The top-10 rounded out with centre Pavel Zacha (New Jersey), defenseman Ivan Provorov (Philadelphia), defenseman Zach Werenski (Columbus), right wing Timo Meier (San Jose) and right wing Mikko Rantanen (Colorado). Rantanen has become one of the best power forwards in the NHL, along with linemate Nathan MacKinnon. In retrospect, the Finnish-born player should have been taken higher in the draft.
In the category of sleepers, the New York Islanders found a gem in Mathew Barzal, a centre with the Seattle Thunderbirds of the Western Hockey League, who was taken 16th overall. The Islanders elected him to spend another season in the juniors before calling him up for a couple of late-season games. He was awarded the Calder Trophy as the league’s top rookie in 2017-18 season totalling 22 goals and 63 assists for a total of 85 points in 82 games.

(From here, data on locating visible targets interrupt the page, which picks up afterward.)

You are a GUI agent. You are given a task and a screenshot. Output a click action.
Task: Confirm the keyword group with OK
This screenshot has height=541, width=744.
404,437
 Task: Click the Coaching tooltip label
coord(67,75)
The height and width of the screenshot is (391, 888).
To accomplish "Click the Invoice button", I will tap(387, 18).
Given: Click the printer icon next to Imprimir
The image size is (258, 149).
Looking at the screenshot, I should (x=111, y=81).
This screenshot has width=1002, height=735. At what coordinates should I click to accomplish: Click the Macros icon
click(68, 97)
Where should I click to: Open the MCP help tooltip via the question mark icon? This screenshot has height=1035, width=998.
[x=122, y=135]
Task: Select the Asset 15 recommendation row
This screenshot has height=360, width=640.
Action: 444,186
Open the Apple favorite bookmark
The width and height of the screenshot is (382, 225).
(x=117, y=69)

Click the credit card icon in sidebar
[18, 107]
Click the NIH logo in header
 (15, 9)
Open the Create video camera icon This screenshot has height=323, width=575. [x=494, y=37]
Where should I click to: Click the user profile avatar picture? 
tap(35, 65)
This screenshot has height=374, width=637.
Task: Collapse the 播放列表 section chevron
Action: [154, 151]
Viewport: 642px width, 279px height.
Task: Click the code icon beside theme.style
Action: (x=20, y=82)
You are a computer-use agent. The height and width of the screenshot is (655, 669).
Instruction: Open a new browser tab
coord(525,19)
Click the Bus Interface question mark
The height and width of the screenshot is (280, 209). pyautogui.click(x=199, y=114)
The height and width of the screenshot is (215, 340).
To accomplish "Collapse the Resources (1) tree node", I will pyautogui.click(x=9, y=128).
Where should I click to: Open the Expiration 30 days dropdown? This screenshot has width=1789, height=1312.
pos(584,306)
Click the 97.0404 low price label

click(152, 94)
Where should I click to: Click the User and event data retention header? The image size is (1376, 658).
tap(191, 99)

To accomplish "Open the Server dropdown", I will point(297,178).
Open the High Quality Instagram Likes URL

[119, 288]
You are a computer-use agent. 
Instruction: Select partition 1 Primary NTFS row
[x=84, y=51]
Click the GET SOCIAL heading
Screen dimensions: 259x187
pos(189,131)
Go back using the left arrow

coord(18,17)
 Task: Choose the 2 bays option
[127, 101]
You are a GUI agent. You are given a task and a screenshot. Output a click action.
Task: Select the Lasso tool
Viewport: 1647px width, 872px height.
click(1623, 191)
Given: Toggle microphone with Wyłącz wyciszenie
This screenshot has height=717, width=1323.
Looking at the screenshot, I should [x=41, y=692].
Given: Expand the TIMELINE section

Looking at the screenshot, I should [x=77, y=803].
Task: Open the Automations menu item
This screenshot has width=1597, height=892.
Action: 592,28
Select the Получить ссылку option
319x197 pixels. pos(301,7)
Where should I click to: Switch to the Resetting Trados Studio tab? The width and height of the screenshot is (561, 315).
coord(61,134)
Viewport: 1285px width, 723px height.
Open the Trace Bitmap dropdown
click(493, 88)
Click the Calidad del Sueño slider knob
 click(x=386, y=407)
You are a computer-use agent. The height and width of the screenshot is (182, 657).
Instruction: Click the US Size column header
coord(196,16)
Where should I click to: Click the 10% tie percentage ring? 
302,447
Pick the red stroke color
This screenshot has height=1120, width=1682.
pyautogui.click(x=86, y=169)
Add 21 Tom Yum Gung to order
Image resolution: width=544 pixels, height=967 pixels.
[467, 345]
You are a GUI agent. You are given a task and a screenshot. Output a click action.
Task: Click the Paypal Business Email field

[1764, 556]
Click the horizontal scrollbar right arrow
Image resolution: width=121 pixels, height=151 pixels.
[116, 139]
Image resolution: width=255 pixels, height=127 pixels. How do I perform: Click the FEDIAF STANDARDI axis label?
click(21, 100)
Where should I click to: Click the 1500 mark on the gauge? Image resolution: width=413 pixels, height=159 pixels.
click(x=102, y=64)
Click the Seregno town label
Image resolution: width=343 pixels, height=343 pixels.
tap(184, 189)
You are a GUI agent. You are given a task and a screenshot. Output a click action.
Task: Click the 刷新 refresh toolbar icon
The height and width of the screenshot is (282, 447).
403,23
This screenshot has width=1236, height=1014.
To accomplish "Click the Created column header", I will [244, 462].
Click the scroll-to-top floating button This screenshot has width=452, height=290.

He has become one of the best offensive centres in the league.
Left wing Kyle Conner, picked immediately after Barzal by Winnipeg, and defenceman Thomas Chabot, taken by Ottawa, have also developed into respective stars for their respective teams. On a team stacked with offensive talent, Conner has come into his since becoming a full-time roster player with the Jets, averaging more than 30 goals the last three years. Chabot, meanwhile, anchors the Senators’ power-play.
And if you go further in the draft, Vancouver clearly mined a prospect with right wing Brock Boeser, taken 23rd overall, followed by right wing Travis Konecny, picked 24th overall by Philadelphia. Both players are among the top six forwards on their teams.
In retrospect, Connor McDavid has done exactly what was projected he would do. He was a slam-dunk selection, but what followed after him has collectively proven that there were many quality players that followed him, some early and quite a few later.